READING TEXT:
I was stunned and furious (with Fun) at the same time. I thanked her for the offer, but explained the child had plenty of clothes. He just chooses not to put them in the dirty hamper to get clean, so when it’s time to go to his dad’s, he has no clean clothes that fit.

Not so funny.

Communication is so vitally important to any relationship. It is easy to hurt someone’s feeling over a lack of communication. There is the potential for so many misunderstandings because we don’t know how to talk to each other.

How many times has a there been a broken relationship because of it?

I know, for myself, my first marriage disintegrated because we didn’t know how to communicate.

We just didn’t do it right. We didn’t talk. We didn’t speak up when feelings got hurt. We didn’t stop to explain our reasoning behind something. We didn’t listen. We assumed the other should have known, they should be able to read my mind by now.

For whatever reason, communication just didn’t happen.

So now I find it funny, two people who sucked at communicating one-on-one, find themselves in a second marriage with kids and step kids and exes (possibly two) and a new spouse.

No wonder second marriages have a low success rate. If two people could not communicate the first time, what makes them think this second time…with more variables, is going to be any easier?

Now we have kids’ schedules to arrange between school, and home(s), sometimes work. Half days, and holiday breaks. Activities they go to. Grandparents to see. Homework to do. Projects to get done. School supplies to be bought. Doctors’ offices to be visited. Churches to attend. Friends to play with. Birthday parties. Christmases.

UGH!!!

EXCERPTED DATA:
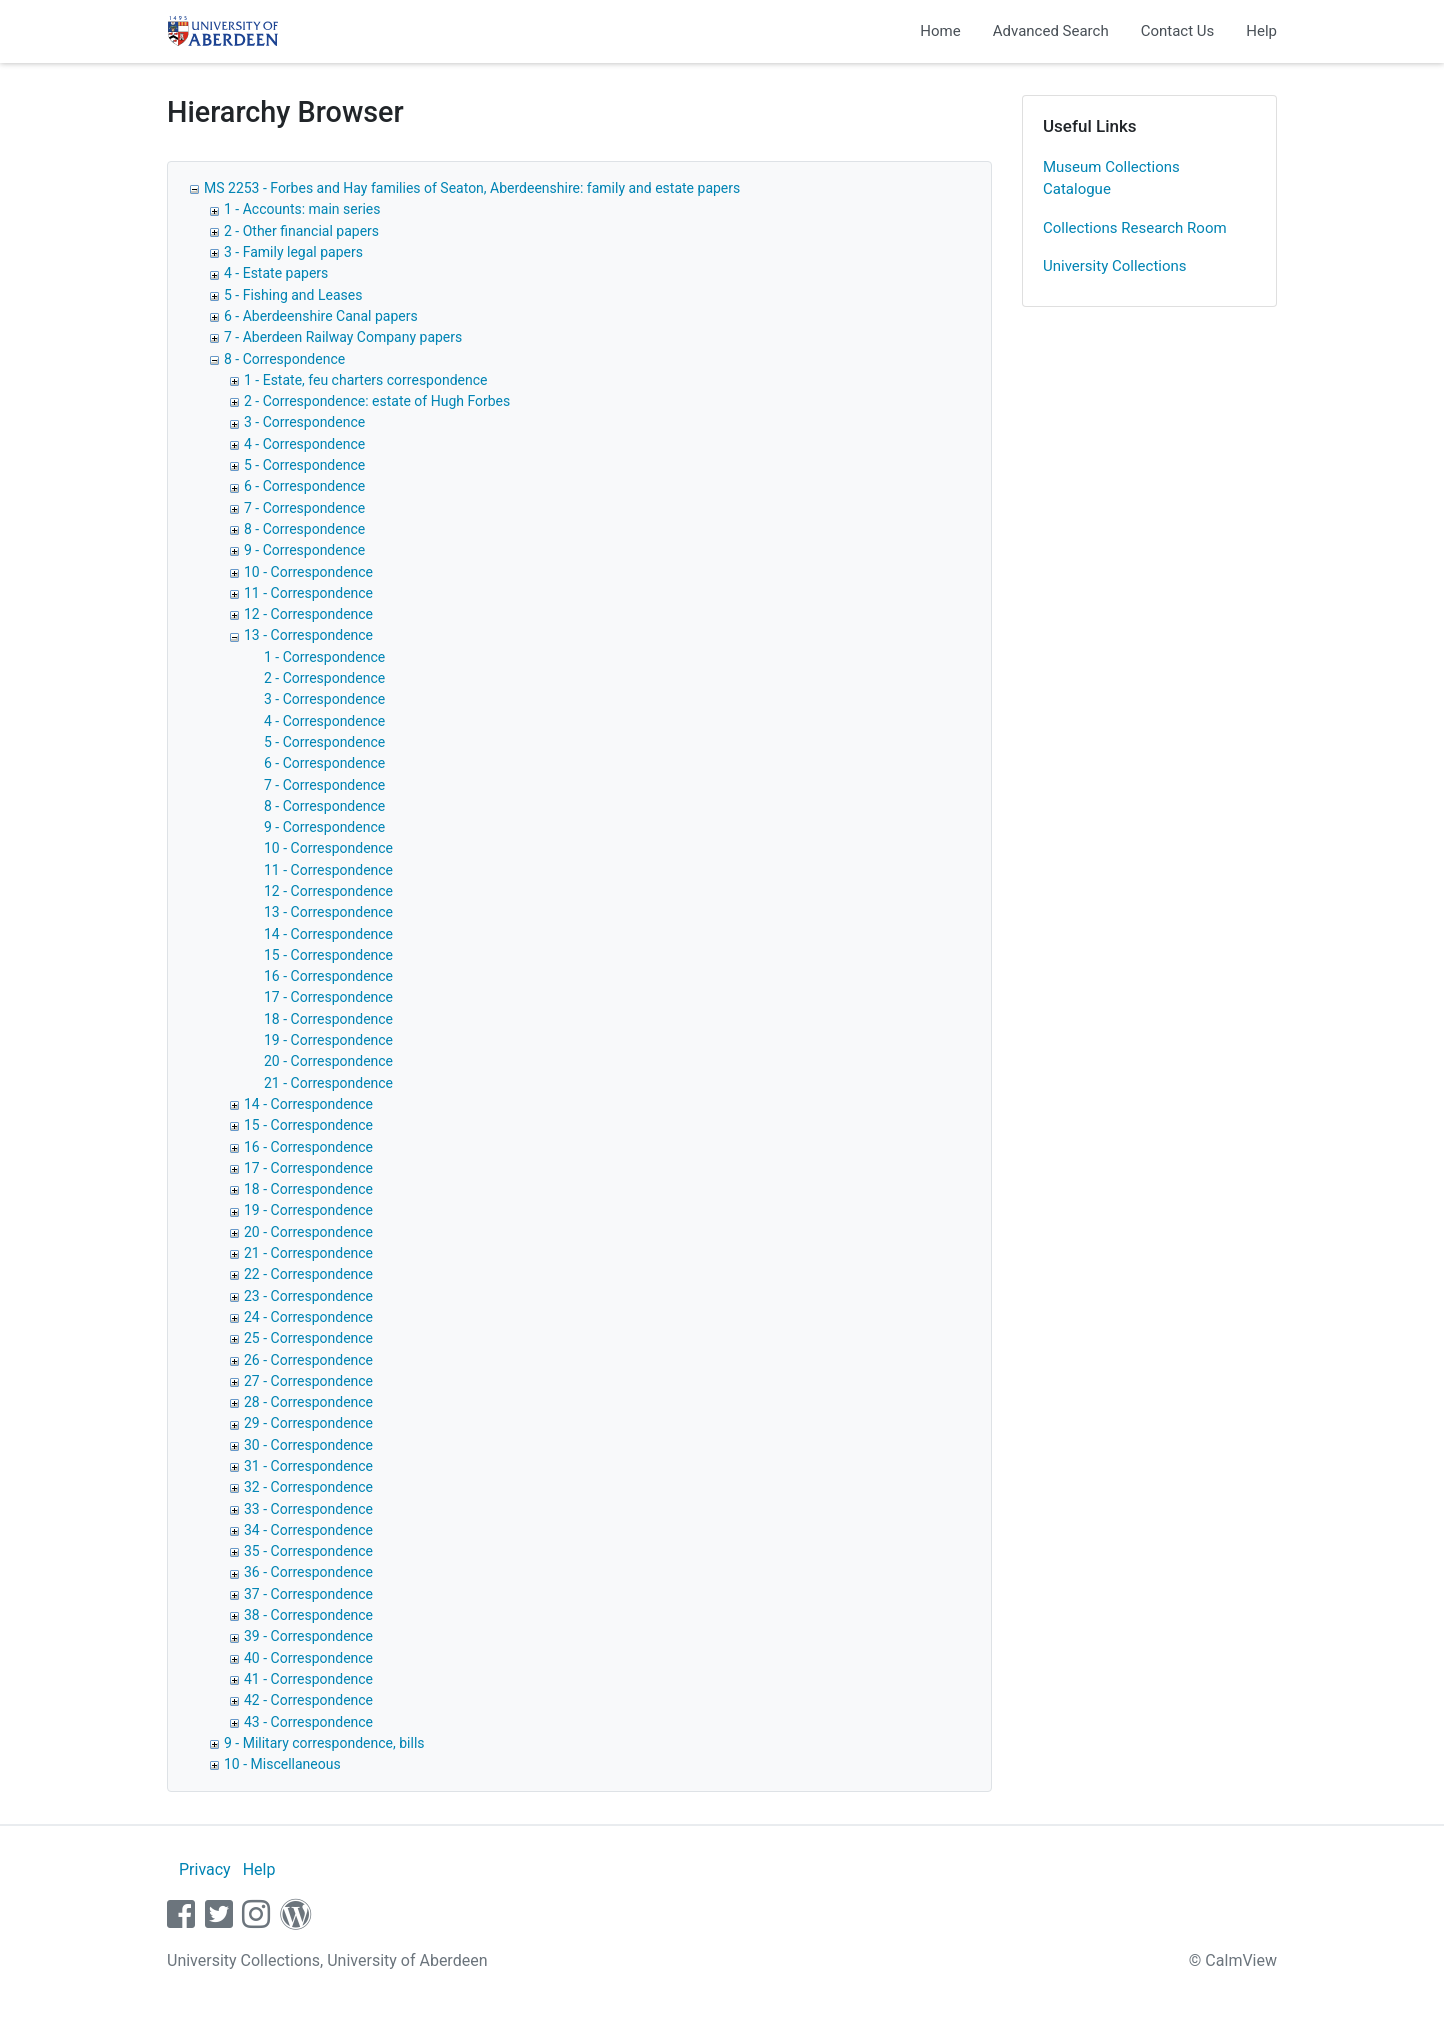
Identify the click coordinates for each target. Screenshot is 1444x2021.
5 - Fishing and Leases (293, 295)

--

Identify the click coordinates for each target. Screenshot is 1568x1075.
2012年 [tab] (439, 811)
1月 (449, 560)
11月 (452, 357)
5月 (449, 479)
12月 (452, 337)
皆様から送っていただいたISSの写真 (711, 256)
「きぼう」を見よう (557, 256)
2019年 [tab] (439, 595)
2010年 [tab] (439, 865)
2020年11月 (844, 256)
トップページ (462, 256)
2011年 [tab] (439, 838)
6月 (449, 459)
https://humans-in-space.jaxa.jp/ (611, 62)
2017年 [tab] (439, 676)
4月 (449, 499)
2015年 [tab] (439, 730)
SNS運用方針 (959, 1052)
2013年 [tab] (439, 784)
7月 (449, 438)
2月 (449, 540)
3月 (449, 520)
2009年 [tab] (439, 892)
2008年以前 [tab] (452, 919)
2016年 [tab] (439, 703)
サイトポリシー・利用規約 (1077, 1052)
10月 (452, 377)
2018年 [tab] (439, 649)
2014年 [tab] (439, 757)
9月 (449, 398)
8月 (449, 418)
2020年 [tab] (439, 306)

SET TASK: Continue the piece on communication in second marriages, starting right after its final line. The records have no connection to the piece on communication in second marriages.

OUTPUT:
For the sake of our family, marriage, kids and our sanity we have to, really have to, learn how to communicate if we’re going to make this all work.

Here is a list of my suggestions I have found to be helpful when trying to communicate with my new family, and blending this mess.

– Talk
Never assume the other person knows stuff. Even if you’ve already told them, tell them again. And don’t be upset with them if they forgot. At the same time, don’t get upset if they tell you something again, and again, and again. Getting upset does not help with communicating.

– Listen
Listen to what the other person has to say, even if you don’t like them, can’t trust them, it takes too long, or you already know. Don’t interrupt. Don’t rush them. Be mindful.

– Assume the Best
Assume this person means no harm. Assume they love your children just as much as you do.

– Encourage
Use kind words. Build them up. If you can’t say something nice, then don’t say it. Don’t even think it and certainly if you can’t say it to them because it’s not nice, don’t say it to anyone else.

– However, You Can Express How You Feel
Use “I” statements. “I feel disrespected when you pick up and drop off the kids without telling me in advanced.” “I feel you don’t care as much for Peter and Mary because you don’t ask them about their day, like you do with James and John.” Instead of, “Changing the kids schedule without notifying me is disrespectful.” Or, “You don’t even try to care for Peter and Mary, because they’re not your own kids.”

– Avoid Words Like Always and Never.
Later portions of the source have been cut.